Everyone cheered and got onto the space ship which took them to the Blo-Chunk casino. T.M. whispered to Groovedog quietly on the ride there,"You know,Harry's fucking crazy,but I'm kinda starting to think he was right about Mr.Teh Baggel. I mean why would he bring a cape and cowl to school?"

"He's eccentric."

"Okay,fine. But,he has the Phantom Cruiser."

"The what?"

"That's the name of the ship,dumbfuck."

"Oh. Well,I'm starting to see your point."

"Hey! Um..guys I haven't had any dialogue since this book started can I say something?",Tic-Tac chimed in.

"Okay..um..what?"

"Well,fuck,I dunno. I just feel totally fucking useless here."

"You should. Because you are. Not to be racist,but I think Maritha Whatserfuck just added you because they need a minority on the team. You know like Apache Cheif from Superfriends.",Said Groovedog.

"Gee thanks,that really helps. You're a real bitch you know that?"

"Well,Tic-Tac, I hate to admit it,and I mean, she is a bitch--"

"I am.",Groovedog interrupted.

"--but,she's probably right."

"Thank you for that,I think I'll go kill myself now.",She said jumping out of the ship.

Chapter Three:"Zorak Attacks!"[edit]

Tic-Tac got up surprisingly finding herself intact,except those bloody stumps where her legs use to be. "Shit! Guys what happend?"

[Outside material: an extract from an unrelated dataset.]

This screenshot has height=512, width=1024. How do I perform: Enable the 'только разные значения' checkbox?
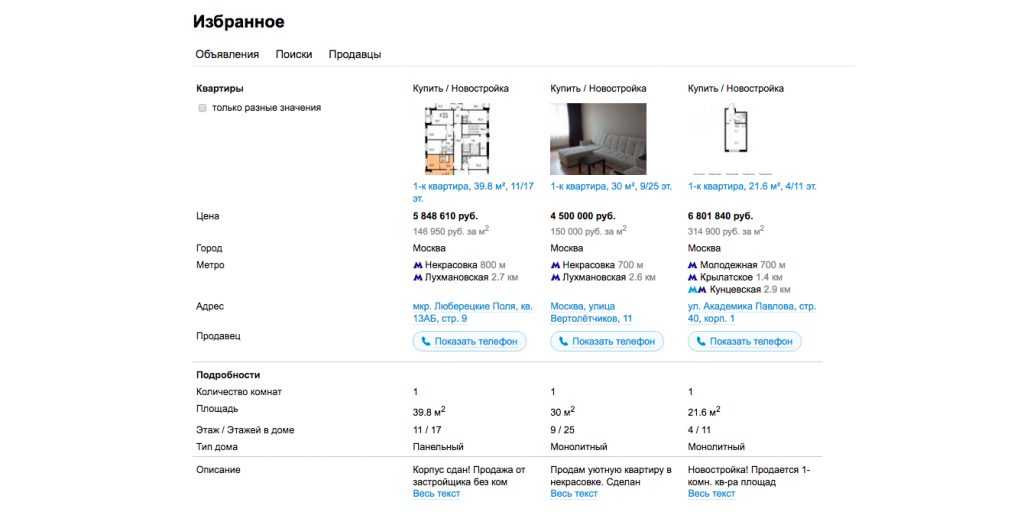pos(202,108)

"You jumped off five seconds before we landed.",Said T.M.

"Shit."

"Shit's right. You want we should kill you or replace your legs with hockey sticks?"

"Hmm..come back in an hour. I'll decide then."

"Fair enough."

Everyone went in and had a great time until Zorak attacked and threatened to plow a plane full of snakes and a snake full of planes into the Casino. But Mr.Teh Baggel stood up,admitted to being Space Ghost,and shoved his head into a slot machine. Everyone won five thousand dollars and played hockey all night. Complete with strippers and booze for everyone,and no one asked for ID's. Fuck, I wanna go to that school,in my day we just answered math problems and if we got'em wrong the teacher would hit us with a board and we'd shit our pants. Anyway,on the way home Groovedog asked T.M. what he had decided about whether or not Baggel was Space Ghost.

"I think so.",Groovedog added.

"Well,me too,but Space Ghost doesn't play hockey,goddamit!"

TEH END

Epilogue[edit]

Groovedog blew all her money on slutty clothes

Toothpaste-Mouth blew all his money buying Groovedog

Tic-Tac was forgotten and lived the rest of her life with no legs and died after a month

Harry,spent all his money on his constant campaign to capture and rape Toothpaste-Mouth

Mr.Teh Baggel spent all his money on starting his own talk show "Space Ghost Coast-To-Coast" it was a merchandising phenomenon with two spin-offs,he now resides in the biggest mansion in Mansionland.

And remember that kindergartner in the beginning? She got hit by a truck.